|I-25, which bombed the continental United States|
With the experience of World War I, the Germans and Italians knew that the most effective way to use submarines was to focus primarily on the enemy merchant fleet and in this, as shown above, they performed extremely well. The Imperial Japanese Navy, on the other hand, was intent on using their submarines primarily against enemy warships and incorporated them into their plan for a climactic naval battle that would settle everything with one blow. This is often attributed to the great Japanese victory over the Russians at the Battle of Tsushima in which the entire Russian fleet was totally pulverized by the Japanese ships under the great Admiral Togo. Japan hoped to repeat this same success against the United States, unfortunately, the Americans refused to play by Japanese rules and that great clash of fleets, for which Japan had been saving her best ships, including the largest battleships in the world, never happened.

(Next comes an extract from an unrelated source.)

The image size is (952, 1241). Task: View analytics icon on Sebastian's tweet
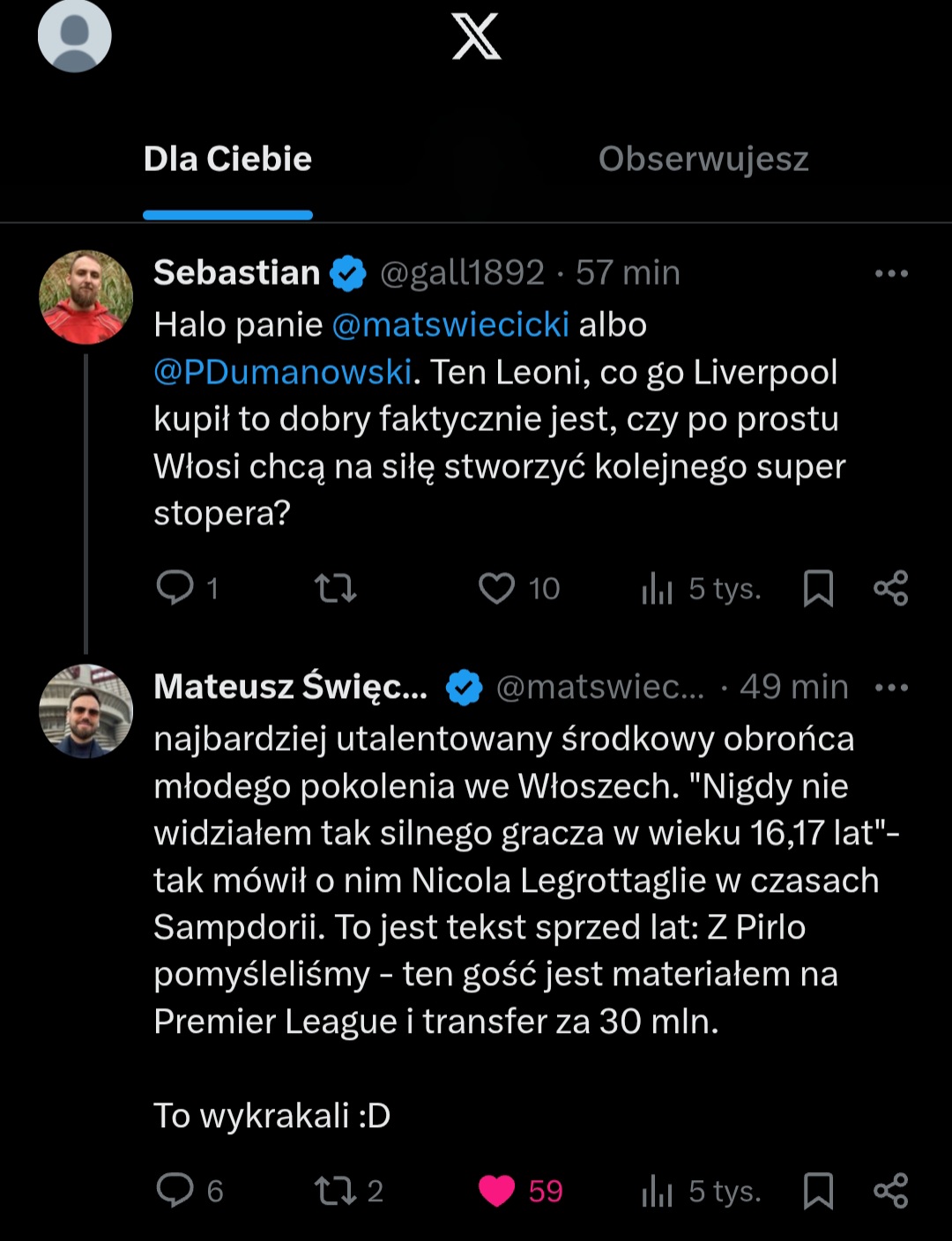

The U.S. Navy fought at a distance mostly with airpower while most American battleships were only ever used to shell island fortifications. The United States also used its own submarines extensively against Japanese merchant vessels, effectively wiping out the entire Japanese merchant marine by the time it was all over. They too scored victories against Japanese warships, no greater success being the sinking of the Japanese super-carrier Shinano (largest warship in the world) by the American submarine USS Archerfish.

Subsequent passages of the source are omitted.